• Objectif fixé 1
Répondez aux questions suivantes à l'aide de l'extrait sur la Jordanie :
(a) En quel mois s'est déroulé le quatrième EPU de la Jordanie ?
(b) Quelle part des sièges les partis d'opposition ont-ils remportée aux élections législatives de septembre ?
(c) En quelle année la Loi sur la cybercriminalité a-t-elle été adoptée ?
• Objectif fixé 2
Citez le passage de l'extrait sur la Jordanie qui va de « La Jordanie accueillait » à « et les jeunes. ».

• Extrait à lire
= = =

La Jordanie a intensifié sa répression des droits à la liberté d’expression et de réunion pacifique, arrêtant et poursuivant des milliers de personnes accusées d’avoir critiqué les autorités, exprimé leur soutien à la Palestine ou participé à des manifestations pacifiques. Des centaines de ces personnes ont été maintenues en détention administrative, sans inculpation ni accès à des garanties de procédure régulière. Des partis politiques ont été dissous. Les femmes et les filles étaient toujours confrontées à la discrimination en droit et dans la pratique. Les conditions de vie des personnes réfugiées ou demandeuses d’asile se sont détériorées, en raison notamment de réductions des financements. La Jordanie demeurait vulnérable au changement climatique, qui menaçait ses ressources en eau.
CONTEXTE
Le quatrième EPU de la Jordanie s’est déroulé en janvier. Le gouvernement a seulement pris note des recommandations qui lui demandaient d’abroger les dispositions juridiques érigeant en infractions des formes d’expression protégées par le droit international. Il a rejeté les recommandations l’invitant à abroger ou à modifier la Loi de 1954 relative à la prévention de la criminalité, que les gouverneurs continuaient d’utiliser pour placer des personnes en détention administrative sans inculpation ni jugement. Il ne s’est pas engagé à modifier la Loi sur la nationalité afin de permettre aux femmes de transmettre leur nationalité à leurs enfants au même titre que les hommes. Il a également rejeté les recommandations lui demandant d’abolir la peine de mort et de ratifier le Protocole facultatif se rapportant à la Convention contre la torture.
Les premières élections législatives depuis la réforme électorale de 2022 se sont tenues en septembre. Les partis d’opposition ont remporté environ un cinquième des sièges. La Chambre des député·e·s restait dominée par des factions tribales et progouvernementales.
La Jordanie accueillait toujours environ deux millions de réfugié·e·s palestiniens et plus de 750 000 personnes originaires d’autres pays, notamment de Syrie.
Le taux de chômage est resté élevé, en particulier chez les femmes et les jeunes.
LIBERTÉ D'EXPRESSION
Les autorités jordaniennes ont inculpé des centaines de personnes au titre de la Loi sur la cybercriminalité, une loi répressive adoptée en 2023. Il était reproché à ces personnes d’avoir publié sur les réseaux sociaux des messages qui critiquaient les autorités, notamment l’accord de paix du gouvernement avec Israël, qui exprimaient des sentiments propalestiniens ou qui appelaient à des manifestations pacifiques ou à des grèves publiques.

= = =

• Données
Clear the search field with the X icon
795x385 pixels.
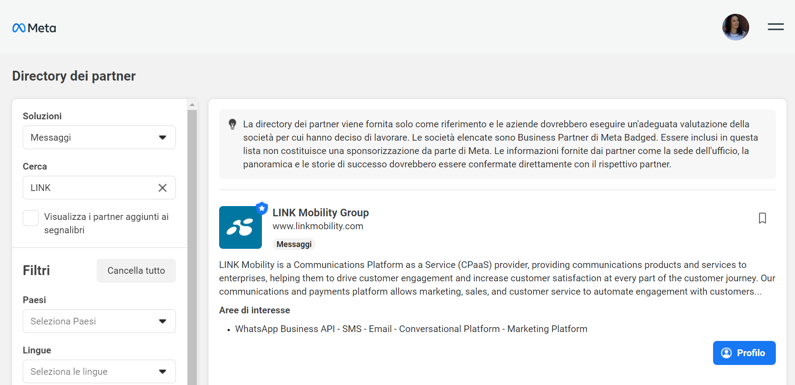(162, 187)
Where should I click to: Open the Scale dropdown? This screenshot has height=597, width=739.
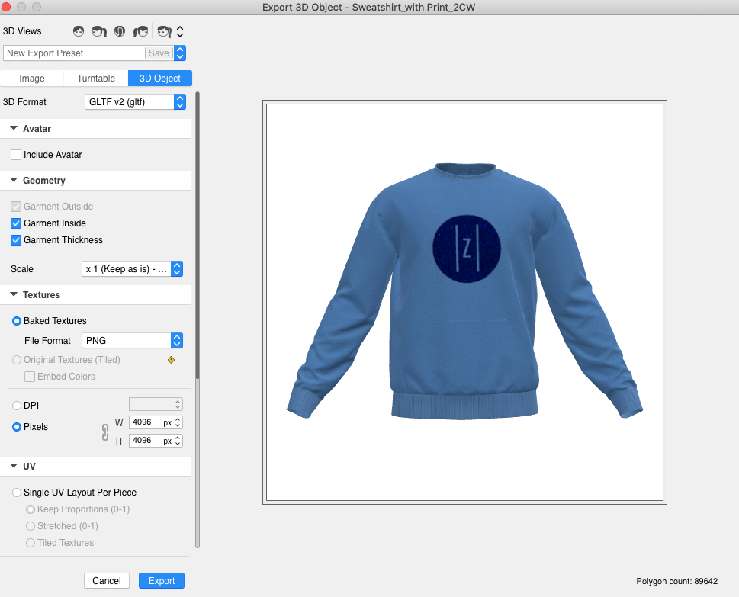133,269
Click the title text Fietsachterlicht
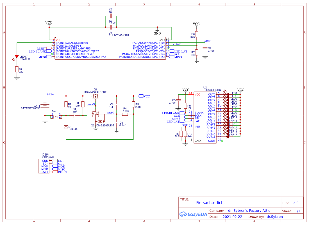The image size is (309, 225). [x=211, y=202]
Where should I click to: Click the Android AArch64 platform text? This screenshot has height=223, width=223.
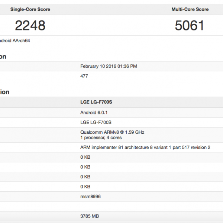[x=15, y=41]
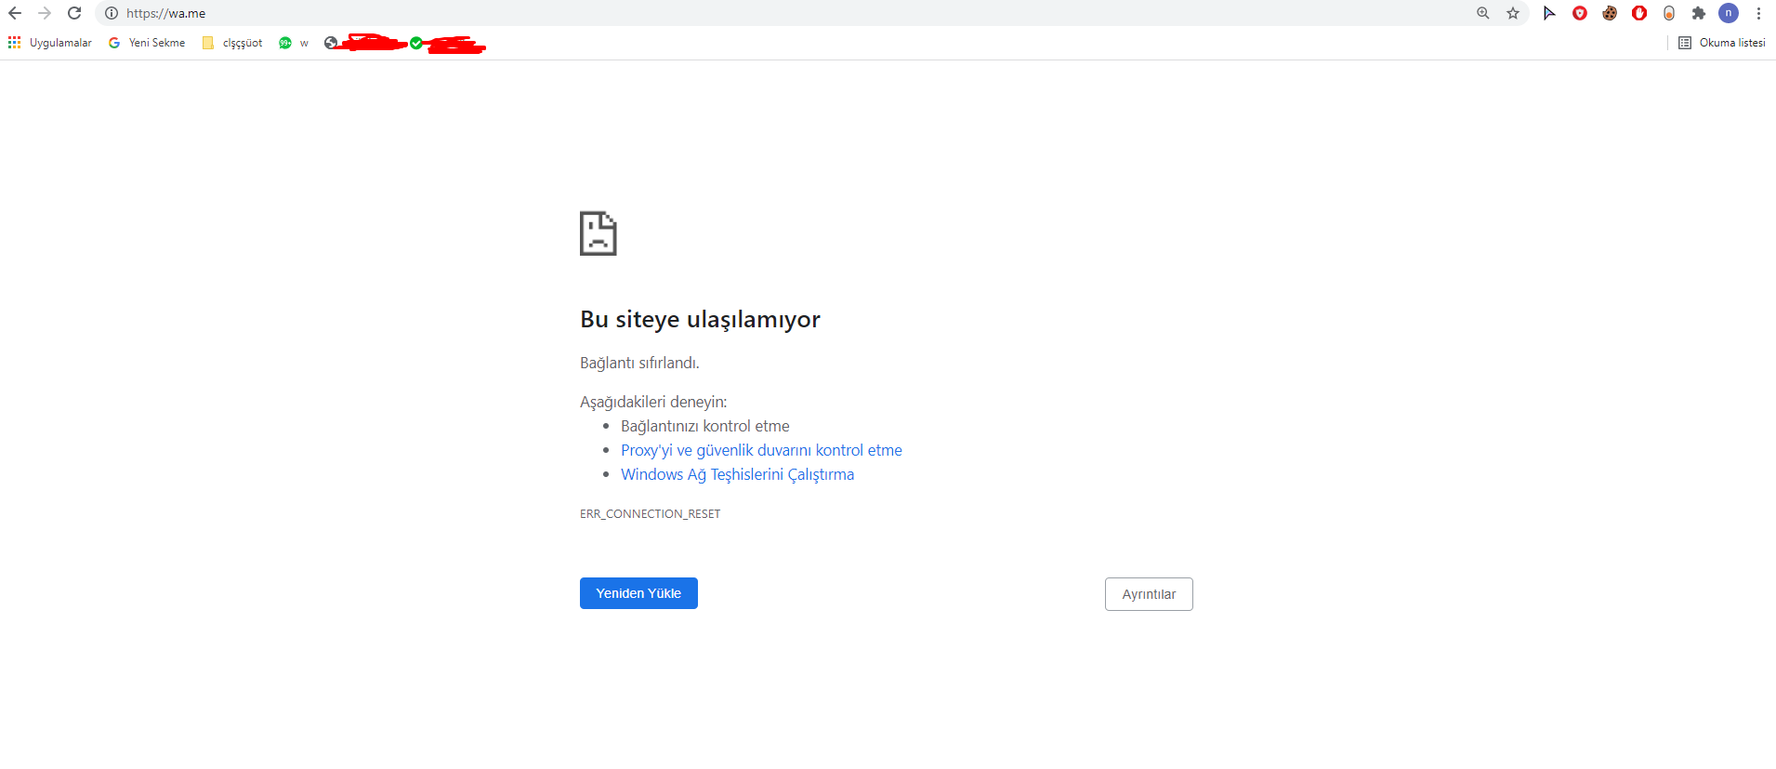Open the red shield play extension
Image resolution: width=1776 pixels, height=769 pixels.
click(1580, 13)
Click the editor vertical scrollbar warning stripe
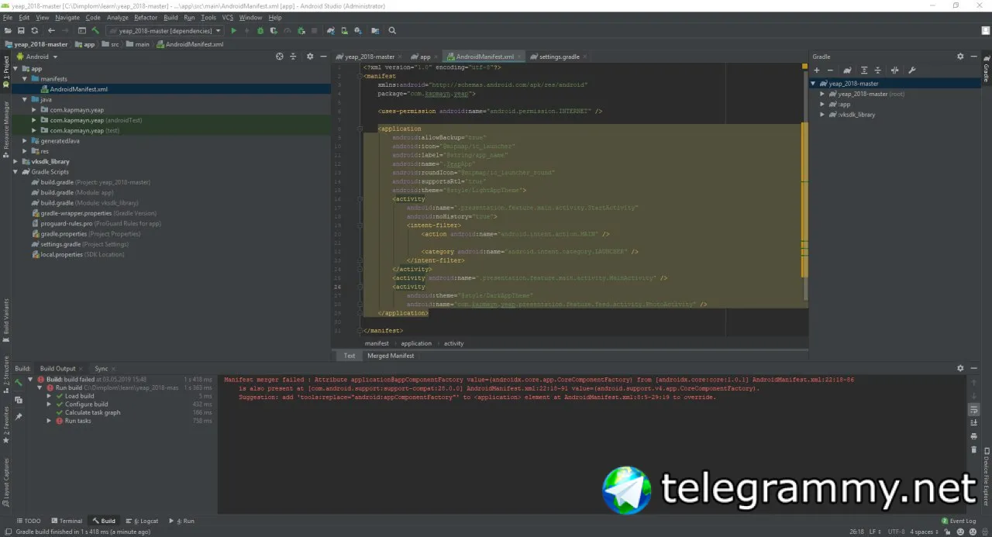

= = =

• Réponse à l'exercice 1
(a) En janvier.
(b) Environ un cinquième des sièges.
(c) En 2023.

• Réponse à l'exercice 2
La Jordanie accueillait toujours environ deux millions de réfugié·e·s palestiniens et plus de 750 000 personnes originaires d’autres pays, notamment de Syrie.
Le taux de chômage est resté élevé, en particulier chez les femmes et les jeunes.